======== Records to process ========

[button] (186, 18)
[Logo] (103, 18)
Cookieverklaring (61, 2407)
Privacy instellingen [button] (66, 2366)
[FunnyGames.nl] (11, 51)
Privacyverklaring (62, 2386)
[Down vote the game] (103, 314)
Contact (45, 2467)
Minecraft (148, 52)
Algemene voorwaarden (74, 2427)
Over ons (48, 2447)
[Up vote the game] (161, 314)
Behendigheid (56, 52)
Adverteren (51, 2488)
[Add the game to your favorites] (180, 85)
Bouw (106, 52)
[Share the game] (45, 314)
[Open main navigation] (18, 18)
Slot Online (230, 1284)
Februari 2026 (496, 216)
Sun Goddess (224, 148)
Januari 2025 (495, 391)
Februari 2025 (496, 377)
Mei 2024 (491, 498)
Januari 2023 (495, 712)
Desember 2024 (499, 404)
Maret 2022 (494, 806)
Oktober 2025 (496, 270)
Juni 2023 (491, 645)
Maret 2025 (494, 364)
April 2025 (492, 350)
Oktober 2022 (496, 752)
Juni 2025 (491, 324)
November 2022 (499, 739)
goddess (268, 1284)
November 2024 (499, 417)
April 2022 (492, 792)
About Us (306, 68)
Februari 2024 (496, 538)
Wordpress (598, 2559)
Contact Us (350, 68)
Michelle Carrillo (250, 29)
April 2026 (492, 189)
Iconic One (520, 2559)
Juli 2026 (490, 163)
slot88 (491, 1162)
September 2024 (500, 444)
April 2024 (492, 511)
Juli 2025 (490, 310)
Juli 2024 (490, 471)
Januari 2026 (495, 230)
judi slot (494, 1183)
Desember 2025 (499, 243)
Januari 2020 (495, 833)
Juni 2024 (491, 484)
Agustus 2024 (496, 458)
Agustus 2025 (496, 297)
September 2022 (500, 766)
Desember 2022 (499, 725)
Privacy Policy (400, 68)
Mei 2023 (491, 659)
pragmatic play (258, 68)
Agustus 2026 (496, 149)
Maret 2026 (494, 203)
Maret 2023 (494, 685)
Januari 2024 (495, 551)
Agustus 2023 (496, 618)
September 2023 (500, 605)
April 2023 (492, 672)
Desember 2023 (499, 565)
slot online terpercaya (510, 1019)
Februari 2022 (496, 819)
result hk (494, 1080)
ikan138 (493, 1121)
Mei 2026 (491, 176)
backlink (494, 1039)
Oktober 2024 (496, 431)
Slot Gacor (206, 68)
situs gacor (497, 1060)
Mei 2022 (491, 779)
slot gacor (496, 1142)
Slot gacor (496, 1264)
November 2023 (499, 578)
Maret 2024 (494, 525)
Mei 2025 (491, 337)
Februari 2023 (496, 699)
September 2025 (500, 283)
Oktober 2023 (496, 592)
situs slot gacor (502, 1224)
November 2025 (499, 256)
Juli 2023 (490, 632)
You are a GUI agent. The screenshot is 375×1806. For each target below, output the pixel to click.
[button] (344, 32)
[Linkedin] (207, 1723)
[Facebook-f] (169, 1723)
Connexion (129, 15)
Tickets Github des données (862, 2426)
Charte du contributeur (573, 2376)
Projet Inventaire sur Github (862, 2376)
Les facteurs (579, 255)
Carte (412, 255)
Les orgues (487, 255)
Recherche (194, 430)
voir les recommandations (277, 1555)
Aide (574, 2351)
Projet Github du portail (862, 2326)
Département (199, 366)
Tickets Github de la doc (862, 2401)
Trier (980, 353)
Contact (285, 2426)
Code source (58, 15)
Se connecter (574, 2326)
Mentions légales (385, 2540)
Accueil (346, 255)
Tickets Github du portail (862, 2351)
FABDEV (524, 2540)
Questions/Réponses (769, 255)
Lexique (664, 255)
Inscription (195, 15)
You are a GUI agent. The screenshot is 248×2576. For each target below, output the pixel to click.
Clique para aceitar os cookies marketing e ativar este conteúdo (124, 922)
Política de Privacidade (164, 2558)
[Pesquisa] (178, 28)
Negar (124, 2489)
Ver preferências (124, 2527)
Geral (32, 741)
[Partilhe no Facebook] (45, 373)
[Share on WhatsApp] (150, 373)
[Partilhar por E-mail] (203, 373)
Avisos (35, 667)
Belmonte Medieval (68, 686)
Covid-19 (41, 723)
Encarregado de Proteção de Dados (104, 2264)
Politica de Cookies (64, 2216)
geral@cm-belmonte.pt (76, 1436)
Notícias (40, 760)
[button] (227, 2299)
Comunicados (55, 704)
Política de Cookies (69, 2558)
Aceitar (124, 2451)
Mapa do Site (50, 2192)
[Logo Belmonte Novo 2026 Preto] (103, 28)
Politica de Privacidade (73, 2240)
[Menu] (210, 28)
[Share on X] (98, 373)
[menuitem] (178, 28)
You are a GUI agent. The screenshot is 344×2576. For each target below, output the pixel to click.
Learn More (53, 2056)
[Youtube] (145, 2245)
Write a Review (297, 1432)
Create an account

========

§ **What you are asked to do**
Look through the listing above and copy each line with the word "below" in it.

§ **The completed task**
You are a GUI agent. The screenshot is 375×1806. For each target below, output the pixel to click.
You are a GUI agent. The screenshot is 248×2576. For each target below, output the pixel to click.
You are a GUI agent. The screenshot is 344×2576. For each target below, output the pixel to click.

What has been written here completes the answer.